Last weekend was actually a good one to go see a movie, especially if you're the sort of person who doesn't give a living crap about the Oscars. True, indieWIRE's weekly box-office report is led by Austrian director Stefan Ruzowitzky's concentration-camp thriller "The Counterfeiters," which won the foreign-language Oscar -- but virtually all those tickets were sold before the academy telecast. French cinema god Jacques Rivette's costume drama "The Duchess of Langeais" opened nearly as strongly (in New York only), and wasn't nominated, or eligible, for anything.
Israeli film "The Band's Visit," Martin McDonagh's gangster comedy "In Bruges" and George A. Romero's Internet-age "Diary of the Dead" all continued to draw viewers this weekend, despite a dearth of statuettes. Among the so-called genuine indies -- movies with no studio backing at any stage -- the much-lauded Romanian film "4 Months, 3 Weeks and 2 Days" and the Brazilian '70s drama "The Year My Parents Went on Vacation" both held their ground. "4 Months" is now playing on 35 screens and has earned $680,000, while "My Parents" is on 22 screens and has made $175,000 in just two weeks.
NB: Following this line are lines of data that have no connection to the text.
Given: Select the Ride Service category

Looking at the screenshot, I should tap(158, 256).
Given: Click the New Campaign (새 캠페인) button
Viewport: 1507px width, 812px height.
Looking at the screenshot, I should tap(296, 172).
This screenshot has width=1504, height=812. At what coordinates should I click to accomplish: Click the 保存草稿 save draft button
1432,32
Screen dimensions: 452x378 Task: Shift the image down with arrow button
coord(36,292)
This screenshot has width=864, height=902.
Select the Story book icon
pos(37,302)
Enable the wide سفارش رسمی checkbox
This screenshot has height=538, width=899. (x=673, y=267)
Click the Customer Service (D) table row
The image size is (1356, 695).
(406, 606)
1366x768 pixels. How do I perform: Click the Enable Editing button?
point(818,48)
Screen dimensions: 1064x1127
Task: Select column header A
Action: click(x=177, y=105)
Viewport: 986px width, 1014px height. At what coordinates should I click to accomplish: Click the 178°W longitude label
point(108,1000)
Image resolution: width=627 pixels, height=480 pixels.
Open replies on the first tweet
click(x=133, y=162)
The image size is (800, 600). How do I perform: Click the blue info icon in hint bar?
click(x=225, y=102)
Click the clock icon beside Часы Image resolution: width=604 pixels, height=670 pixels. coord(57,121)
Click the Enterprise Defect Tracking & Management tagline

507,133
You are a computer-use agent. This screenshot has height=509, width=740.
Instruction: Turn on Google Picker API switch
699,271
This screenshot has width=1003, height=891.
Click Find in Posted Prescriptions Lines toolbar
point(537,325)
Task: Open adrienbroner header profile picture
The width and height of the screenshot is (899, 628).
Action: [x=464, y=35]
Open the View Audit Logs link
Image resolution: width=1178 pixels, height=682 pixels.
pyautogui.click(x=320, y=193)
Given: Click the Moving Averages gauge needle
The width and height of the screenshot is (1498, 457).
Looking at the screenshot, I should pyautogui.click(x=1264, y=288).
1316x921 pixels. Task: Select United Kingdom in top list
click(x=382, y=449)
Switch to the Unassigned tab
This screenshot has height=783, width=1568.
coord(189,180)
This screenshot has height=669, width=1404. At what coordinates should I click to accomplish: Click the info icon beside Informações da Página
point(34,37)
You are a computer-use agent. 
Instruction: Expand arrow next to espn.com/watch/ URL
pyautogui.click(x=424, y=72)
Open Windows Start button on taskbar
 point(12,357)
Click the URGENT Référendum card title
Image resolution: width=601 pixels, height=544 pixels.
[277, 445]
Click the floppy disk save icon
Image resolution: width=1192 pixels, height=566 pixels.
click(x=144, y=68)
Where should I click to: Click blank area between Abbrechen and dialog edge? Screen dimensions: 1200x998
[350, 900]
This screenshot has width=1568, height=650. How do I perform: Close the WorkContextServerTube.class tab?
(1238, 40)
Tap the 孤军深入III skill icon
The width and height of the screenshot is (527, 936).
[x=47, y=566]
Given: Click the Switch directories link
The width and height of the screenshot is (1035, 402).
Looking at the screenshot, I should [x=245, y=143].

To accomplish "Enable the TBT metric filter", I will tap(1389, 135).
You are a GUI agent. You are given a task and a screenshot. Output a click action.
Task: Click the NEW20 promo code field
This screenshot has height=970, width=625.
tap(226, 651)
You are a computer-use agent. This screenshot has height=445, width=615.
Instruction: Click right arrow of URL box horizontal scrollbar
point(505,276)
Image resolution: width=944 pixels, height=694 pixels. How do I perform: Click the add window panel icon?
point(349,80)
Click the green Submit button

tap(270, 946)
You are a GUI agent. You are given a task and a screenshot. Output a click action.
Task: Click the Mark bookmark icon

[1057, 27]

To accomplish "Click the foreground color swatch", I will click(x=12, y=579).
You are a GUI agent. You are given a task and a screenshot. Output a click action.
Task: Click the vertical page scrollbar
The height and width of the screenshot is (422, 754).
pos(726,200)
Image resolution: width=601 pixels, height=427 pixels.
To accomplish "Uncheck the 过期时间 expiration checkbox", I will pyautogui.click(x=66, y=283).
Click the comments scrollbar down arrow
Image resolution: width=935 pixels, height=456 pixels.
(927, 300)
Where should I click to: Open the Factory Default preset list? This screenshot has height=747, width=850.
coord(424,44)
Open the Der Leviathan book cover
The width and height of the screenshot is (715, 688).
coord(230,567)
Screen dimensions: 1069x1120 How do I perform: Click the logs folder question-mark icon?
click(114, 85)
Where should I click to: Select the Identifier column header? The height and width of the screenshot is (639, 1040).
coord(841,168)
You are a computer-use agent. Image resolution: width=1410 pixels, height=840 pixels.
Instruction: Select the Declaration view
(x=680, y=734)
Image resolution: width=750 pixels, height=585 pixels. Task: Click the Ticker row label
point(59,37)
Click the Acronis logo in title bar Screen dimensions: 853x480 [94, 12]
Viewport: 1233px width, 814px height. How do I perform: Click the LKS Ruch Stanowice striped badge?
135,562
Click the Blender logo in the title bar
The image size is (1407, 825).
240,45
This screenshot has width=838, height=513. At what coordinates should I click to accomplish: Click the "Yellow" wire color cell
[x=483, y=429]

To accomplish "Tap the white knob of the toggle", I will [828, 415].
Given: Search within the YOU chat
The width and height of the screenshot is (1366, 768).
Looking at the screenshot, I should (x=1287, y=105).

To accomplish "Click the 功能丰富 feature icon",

Those numbers may sound pathetic in Hollywood terms -- and in fact they are -- but they're quite good for foreign-language films in limited release.
Multiple Oscar-winners "No Country for Old Men" and "There Will Be Blood" are of course expected to receive a substantial business boost in the next few weeks. "No Country" is up to $64 million, making it easily the highest-grossing film of the Coen brothers' career, while "Blood" has made about half that. It's not clear whether Daniel Day-Lewis' best-actor award can turn a three-hour film that many viewers find grueling into a major Hollywood-scale hit, but considering its degree of difficulty, the film is already an enormous success on many levels.
"Juno" may have won only one Oscar -- and gotten screenwriter Diablo Cody and her retro tattoos splashed across the front page of the New York Post -- but it piled up another $4 million in ticket sales and now stands at a cumulative $130 million. Honestly, how many Americans are left in the picture's plausible demographic who haven't seen it? If you're keeping score at home, is the all-time record for an indie release in jeopardy? As far as I can tell, that would be "My Big Fat Greek Wedding" at $241 million, so probably not.
I'm sure Alex Gibney and producer Eva Orner (that's for my enraged Aussie readers) have all fingers and toes crossed in hopes of a big Oscar bounce for "Taxi to the Dark Side," their terrific and enraging documentary about detainee abuse during the so-called war on terror. It's a tough film for audiences, and hasn't found many. After six weeks of release, it's on just 13 screens and has grossed barely $100,000.